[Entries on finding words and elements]
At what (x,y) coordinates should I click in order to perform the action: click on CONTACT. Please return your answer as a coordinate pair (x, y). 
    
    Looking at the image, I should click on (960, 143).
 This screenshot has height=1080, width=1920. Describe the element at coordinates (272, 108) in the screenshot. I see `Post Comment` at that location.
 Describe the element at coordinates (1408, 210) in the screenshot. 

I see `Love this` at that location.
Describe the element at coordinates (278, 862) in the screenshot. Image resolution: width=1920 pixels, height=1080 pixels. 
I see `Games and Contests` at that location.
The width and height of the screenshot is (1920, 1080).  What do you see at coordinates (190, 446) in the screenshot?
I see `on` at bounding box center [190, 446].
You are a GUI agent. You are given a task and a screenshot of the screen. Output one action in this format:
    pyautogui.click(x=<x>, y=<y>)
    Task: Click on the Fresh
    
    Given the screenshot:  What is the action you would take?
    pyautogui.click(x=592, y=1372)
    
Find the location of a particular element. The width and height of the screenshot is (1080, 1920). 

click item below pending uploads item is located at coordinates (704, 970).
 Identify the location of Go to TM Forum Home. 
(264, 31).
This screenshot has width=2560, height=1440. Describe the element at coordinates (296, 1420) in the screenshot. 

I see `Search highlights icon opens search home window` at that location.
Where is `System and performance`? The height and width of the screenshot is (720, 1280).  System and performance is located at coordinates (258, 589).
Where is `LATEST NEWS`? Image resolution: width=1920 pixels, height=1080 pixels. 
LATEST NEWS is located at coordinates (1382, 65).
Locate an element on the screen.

Task goal – Which lines in the material above contain the word "Describe"? Report each of them in full.

Answer –
 This screenshot has height=1080, width=1920. Describe the element at coordinates (272, 108) in the screenshot. I see `Post Comment` at that location.
 Describe the element at coordinates (1408, 210) in the screenshot. 
Describe the element at coordinates (278, 862) in the screenshot. Image resolution: width=1920 pixels, height=1080 pixels. 
This screenshot has width=2560, height=1440. Describe the element at coordinates (296, 1420) in the screenshot. 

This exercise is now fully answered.